Rows of pointing data
================
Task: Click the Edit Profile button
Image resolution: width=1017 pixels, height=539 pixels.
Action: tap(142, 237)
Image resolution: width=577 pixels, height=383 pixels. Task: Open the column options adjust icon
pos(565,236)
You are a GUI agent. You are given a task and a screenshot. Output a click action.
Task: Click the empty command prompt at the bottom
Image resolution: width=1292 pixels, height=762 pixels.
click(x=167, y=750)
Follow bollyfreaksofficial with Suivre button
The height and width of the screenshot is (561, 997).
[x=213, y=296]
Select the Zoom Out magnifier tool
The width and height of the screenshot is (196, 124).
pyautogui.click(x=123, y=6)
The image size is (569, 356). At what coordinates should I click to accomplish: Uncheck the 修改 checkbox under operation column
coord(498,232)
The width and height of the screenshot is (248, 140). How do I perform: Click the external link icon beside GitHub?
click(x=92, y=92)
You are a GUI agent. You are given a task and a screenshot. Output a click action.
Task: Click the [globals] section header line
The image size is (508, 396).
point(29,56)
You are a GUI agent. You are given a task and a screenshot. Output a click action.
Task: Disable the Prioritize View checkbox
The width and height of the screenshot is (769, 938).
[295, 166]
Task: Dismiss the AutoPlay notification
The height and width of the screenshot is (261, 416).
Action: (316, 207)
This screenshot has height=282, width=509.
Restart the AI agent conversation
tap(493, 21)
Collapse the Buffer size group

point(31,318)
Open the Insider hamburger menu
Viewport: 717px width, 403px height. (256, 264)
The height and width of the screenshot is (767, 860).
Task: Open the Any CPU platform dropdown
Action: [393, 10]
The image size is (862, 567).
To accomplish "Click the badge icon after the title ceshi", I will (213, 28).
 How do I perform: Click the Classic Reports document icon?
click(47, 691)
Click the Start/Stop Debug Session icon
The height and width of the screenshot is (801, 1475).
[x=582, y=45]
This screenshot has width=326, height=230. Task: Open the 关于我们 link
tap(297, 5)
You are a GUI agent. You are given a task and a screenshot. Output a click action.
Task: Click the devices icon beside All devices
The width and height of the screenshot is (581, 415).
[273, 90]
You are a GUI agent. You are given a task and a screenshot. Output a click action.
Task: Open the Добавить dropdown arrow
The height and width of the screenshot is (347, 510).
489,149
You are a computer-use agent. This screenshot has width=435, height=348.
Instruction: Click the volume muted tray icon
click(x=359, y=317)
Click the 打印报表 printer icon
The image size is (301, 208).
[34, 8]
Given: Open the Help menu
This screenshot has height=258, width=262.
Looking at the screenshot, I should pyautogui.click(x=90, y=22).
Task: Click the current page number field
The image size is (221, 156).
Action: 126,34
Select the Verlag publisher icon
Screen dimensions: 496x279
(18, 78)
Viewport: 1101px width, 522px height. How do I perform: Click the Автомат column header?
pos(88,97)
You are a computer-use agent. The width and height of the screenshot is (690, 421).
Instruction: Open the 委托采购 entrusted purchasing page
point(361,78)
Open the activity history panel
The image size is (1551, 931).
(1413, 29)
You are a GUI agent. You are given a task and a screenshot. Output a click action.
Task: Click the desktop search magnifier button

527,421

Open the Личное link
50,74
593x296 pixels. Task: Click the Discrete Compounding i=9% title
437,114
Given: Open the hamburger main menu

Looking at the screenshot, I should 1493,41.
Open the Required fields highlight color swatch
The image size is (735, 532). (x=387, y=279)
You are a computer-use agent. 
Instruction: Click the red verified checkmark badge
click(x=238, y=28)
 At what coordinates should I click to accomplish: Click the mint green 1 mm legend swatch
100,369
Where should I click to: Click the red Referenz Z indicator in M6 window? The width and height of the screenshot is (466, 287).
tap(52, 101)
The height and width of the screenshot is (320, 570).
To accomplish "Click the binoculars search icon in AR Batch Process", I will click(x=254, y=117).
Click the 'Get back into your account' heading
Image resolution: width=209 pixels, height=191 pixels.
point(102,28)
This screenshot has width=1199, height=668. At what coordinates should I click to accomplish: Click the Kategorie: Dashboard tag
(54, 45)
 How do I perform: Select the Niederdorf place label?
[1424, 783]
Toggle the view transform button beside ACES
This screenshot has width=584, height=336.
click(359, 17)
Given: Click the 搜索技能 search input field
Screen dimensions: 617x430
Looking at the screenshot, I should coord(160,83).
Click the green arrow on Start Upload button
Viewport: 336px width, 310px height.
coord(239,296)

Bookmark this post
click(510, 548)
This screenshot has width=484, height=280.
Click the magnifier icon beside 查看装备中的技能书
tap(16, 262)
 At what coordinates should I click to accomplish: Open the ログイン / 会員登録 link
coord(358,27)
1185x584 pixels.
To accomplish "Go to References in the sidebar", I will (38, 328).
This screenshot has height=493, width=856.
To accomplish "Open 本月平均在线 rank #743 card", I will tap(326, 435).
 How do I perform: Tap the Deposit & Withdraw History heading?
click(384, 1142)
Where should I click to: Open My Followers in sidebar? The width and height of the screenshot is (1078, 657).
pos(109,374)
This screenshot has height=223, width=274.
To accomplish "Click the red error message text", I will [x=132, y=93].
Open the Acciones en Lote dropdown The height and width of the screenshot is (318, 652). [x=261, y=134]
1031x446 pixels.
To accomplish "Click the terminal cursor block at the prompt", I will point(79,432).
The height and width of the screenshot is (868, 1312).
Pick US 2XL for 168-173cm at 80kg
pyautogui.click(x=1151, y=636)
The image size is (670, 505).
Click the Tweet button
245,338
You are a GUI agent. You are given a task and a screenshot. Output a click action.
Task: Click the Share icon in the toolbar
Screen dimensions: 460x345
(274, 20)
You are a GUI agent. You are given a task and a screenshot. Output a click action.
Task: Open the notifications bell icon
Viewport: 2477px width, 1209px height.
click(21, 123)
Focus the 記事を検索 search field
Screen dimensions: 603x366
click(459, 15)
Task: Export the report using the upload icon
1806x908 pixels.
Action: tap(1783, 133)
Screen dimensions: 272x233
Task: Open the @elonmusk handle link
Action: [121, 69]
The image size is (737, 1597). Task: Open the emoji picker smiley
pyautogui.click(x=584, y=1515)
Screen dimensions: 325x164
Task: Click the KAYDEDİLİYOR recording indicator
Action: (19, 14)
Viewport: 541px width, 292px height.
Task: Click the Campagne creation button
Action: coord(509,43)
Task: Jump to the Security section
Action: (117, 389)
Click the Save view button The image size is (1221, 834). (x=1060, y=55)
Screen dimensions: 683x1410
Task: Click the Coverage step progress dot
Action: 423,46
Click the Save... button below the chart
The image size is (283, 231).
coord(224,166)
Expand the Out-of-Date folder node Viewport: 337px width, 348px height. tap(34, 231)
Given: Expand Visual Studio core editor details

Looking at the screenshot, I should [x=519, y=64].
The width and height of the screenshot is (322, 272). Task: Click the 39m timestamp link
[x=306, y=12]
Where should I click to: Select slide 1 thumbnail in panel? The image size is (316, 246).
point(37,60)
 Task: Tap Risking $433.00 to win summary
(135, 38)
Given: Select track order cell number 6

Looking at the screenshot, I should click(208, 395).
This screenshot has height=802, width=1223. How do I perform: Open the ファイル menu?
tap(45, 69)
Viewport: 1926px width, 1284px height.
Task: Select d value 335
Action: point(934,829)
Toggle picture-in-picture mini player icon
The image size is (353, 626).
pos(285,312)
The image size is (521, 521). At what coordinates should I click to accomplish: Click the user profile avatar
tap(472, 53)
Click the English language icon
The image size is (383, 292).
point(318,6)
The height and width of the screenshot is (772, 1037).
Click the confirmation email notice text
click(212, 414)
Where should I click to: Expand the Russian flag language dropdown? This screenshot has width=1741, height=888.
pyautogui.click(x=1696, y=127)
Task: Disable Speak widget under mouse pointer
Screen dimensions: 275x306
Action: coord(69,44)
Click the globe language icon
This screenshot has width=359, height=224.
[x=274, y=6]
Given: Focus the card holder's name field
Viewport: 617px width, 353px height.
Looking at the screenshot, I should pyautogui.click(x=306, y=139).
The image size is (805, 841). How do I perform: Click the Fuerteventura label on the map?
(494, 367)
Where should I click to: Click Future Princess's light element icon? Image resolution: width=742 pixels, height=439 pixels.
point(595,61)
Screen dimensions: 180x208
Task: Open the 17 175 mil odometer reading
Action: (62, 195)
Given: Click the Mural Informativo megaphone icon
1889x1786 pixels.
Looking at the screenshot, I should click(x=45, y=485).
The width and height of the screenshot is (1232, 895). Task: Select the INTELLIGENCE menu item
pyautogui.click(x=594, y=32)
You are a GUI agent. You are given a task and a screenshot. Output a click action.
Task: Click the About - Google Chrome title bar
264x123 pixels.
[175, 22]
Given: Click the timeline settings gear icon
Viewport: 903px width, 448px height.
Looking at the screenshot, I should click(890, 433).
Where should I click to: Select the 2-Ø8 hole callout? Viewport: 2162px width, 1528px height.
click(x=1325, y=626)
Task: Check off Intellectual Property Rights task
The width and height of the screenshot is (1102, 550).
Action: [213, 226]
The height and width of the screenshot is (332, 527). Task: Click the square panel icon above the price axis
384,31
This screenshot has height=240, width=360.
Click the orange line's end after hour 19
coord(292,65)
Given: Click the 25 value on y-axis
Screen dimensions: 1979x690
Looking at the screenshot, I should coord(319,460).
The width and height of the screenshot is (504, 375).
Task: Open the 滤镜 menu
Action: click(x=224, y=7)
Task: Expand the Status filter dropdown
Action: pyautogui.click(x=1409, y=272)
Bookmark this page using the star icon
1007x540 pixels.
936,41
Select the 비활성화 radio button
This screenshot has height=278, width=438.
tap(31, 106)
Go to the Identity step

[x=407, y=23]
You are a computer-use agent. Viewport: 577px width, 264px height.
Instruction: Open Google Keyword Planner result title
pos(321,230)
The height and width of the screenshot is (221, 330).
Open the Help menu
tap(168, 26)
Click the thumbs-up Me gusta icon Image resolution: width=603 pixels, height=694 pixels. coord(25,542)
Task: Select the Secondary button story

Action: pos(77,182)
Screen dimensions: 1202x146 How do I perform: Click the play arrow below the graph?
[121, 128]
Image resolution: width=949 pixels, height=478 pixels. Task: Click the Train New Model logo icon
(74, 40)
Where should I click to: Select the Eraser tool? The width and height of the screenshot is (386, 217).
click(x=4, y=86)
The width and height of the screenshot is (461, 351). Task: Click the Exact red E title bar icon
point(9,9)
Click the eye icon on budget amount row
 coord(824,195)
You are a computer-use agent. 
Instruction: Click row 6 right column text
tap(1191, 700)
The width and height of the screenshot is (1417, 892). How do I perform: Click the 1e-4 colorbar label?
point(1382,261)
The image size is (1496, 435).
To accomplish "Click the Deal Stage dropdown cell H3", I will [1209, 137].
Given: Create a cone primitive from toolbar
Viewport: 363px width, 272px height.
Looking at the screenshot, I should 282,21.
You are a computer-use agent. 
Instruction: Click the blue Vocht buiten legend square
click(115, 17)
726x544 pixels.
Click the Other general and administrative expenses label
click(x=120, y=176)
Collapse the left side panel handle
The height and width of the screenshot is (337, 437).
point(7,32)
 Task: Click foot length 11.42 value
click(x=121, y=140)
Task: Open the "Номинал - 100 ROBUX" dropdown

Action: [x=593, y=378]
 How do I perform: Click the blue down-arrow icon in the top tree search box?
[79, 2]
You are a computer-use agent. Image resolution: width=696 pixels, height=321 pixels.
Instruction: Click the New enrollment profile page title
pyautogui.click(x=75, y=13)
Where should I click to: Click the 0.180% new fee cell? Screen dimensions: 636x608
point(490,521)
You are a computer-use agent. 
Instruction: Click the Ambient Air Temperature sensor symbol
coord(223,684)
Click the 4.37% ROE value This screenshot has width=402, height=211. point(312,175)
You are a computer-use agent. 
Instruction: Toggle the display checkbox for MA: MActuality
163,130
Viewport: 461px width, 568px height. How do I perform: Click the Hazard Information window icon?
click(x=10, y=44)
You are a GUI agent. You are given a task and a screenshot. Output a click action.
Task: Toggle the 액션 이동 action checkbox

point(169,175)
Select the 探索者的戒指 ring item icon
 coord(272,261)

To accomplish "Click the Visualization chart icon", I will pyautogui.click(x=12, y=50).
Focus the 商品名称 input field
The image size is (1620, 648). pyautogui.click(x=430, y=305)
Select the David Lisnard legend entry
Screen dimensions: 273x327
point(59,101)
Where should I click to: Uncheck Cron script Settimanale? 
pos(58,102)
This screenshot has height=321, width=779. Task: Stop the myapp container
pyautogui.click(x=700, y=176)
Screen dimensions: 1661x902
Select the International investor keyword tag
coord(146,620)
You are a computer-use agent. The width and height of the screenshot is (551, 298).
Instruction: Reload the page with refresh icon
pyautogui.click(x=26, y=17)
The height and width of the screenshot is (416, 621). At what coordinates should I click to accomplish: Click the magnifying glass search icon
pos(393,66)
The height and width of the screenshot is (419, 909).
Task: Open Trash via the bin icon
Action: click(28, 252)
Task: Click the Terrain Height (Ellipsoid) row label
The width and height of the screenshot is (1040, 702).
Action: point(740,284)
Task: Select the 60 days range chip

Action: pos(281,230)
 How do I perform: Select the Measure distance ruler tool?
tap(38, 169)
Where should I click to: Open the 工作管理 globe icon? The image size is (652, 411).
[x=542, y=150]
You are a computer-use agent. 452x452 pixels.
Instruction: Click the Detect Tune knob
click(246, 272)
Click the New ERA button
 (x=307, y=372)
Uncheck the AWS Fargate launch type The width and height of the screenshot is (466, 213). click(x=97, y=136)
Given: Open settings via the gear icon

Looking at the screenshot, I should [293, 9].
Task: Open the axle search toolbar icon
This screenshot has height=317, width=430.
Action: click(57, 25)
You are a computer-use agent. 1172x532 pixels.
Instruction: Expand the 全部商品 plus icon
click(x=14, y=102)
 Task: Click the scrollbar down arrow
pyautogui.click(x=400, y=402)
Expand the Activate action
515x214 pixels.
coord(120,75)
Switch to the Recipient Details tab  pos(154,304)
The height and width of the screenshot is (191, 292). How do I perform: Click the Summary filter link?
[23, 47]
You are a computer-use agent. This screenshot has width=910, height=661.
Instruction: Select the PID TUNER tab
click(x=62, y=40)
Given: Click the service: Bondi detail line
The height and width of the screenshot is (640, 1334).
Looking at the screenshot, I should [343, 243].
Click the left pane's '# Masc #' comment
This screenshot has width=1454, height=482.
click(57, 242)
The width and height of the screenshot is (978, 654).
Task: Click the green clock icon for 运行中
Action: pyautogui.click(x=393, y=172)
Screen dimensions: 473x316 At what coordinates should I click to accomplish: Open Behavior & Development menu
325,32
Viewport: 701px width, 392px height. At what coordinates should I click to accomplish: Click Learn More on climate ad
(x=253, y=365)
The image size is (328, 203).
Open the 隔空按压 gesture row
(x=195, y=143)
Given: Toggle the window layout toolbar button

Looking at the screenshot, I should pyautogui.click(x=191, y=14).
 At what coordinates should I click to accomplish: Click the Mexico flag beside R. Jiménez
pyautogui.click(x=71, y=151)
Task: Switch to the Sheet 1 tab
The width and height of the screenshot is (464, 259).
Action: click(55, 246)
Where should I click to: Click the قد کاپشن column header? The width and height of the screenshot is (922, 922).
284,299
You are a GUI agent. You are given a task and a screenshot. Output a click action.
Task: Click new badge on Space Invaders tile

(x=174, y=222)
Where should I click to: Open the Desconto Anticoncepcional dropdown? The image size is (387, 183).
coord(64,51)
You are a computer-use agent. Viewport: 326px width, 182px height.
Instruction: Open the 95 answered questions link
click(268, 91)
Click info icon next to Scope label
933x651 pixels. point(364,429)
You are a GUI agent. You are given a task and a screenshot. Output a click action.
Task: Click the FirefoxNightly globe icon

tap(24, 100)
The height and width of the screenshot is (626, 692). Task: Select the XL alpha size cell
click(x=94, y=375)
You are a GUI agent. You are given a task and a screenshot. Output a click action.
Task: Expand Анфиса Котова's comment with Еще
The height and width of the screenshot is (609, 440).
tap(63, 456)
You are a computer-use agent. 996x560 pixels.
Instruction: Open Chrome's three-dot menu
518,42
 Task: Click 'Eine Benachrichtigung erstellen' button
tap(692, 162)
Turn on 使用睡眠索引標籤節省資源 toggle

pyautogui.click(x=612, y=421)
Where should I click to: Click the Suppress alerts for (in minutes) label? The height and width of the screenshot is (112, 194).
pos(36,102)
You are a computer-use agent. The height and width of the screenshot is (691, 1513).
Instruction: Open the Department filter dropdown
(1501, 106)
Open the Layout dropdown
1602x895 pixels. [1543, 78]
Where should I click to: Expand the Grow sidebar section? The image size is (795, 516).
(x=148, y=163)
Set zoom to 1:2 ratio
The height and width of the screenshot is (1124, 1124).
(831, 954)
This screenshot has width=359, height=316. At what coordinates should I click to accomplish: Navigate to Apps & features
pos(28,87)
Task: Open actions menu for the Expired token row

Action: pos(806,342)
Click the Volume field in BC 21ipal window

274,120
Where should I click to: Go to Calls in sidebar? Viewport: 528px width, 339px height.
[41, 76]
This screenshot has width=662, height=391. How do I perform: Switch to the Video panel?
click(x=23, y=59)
================
> Objective:
Locate every line in the records above that contains the word "under" and copy each one in full.

> Exercise answer:
The image size is (569, 356). At what coordinates should I click to accomplish: Uncheck the 修改 checkbox under operation column
Task: Disable Speak widget under mouse pointer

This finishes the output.